> **Required work**: Transcribe only the lines from the one containing "Click Van Der Flier WM cell" through the final line of the entries below, exactly, and exclude the pictures.
= = =
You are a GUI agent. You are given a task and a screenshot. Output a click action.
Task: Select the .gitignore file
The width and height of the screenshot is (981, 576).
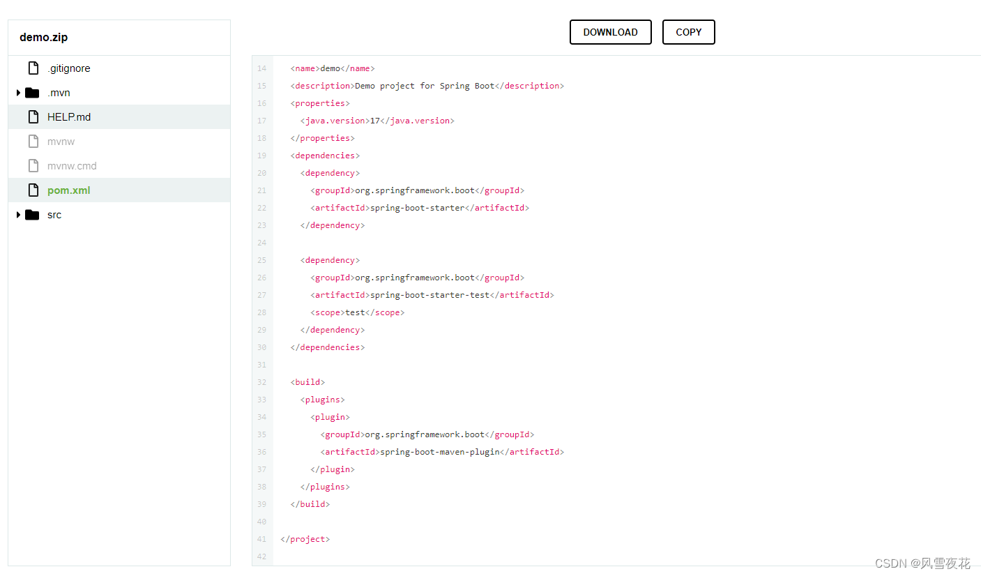click(x=69, y=68)
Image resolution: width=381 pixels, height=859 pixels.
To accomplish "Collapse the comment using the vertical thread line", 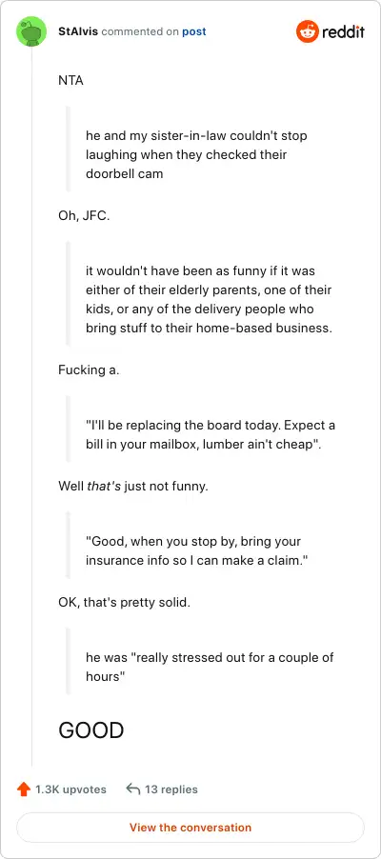I will point(31,406).
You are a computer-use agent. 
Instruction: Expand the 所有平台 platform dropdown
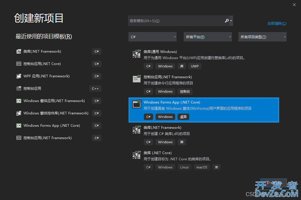[x=208, y=37]
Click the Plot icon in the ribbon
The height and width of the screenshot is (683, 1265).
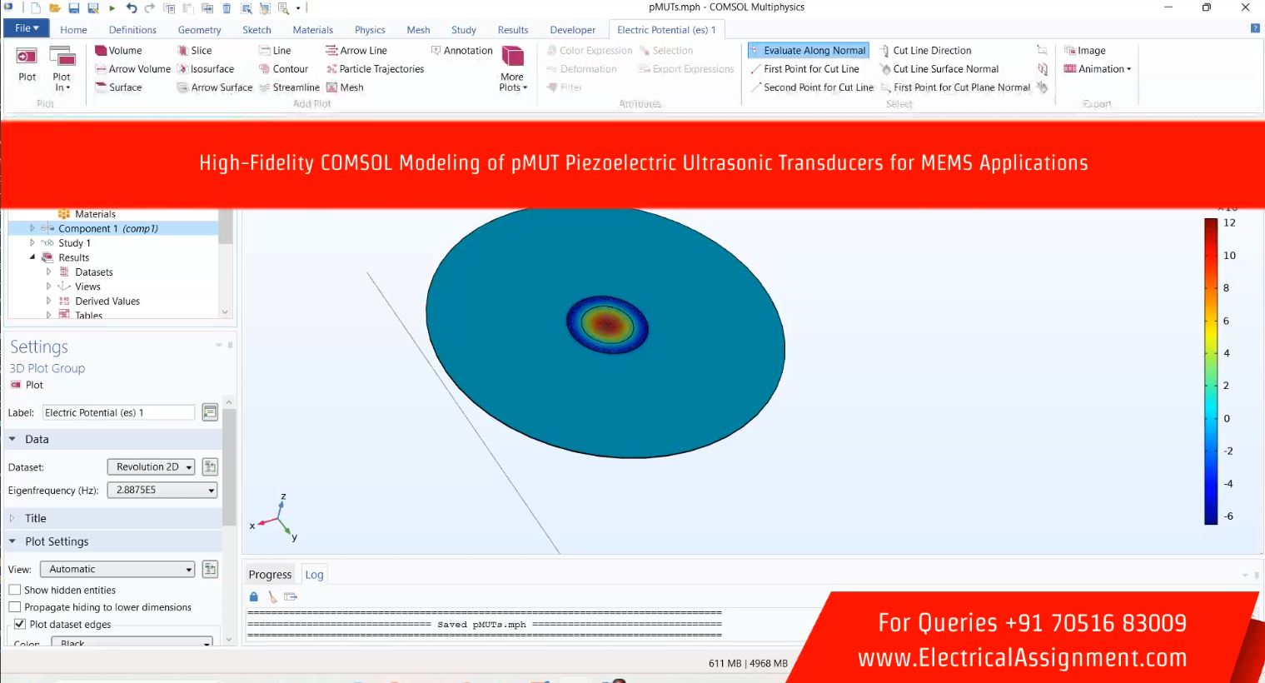(x=27, y=65)
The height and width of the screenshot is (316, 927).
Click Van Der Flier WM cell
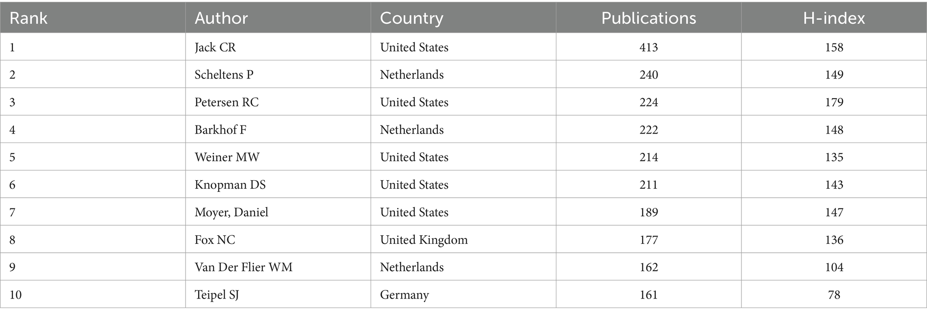click(x=243, y=267)
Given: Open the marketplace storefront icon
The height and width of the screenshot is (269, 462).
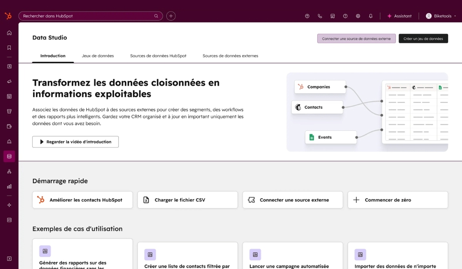Looking at the screenshot, I should click(332, 16).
= = =
> **Solved problem**:
Click Van Der Flier WM cell
click(x=243, y=267)
Given: Open the marketplace storefront icon
The height and width of the screenshot is (269, 462).
Looking at the screenshot, I should click(332, 16).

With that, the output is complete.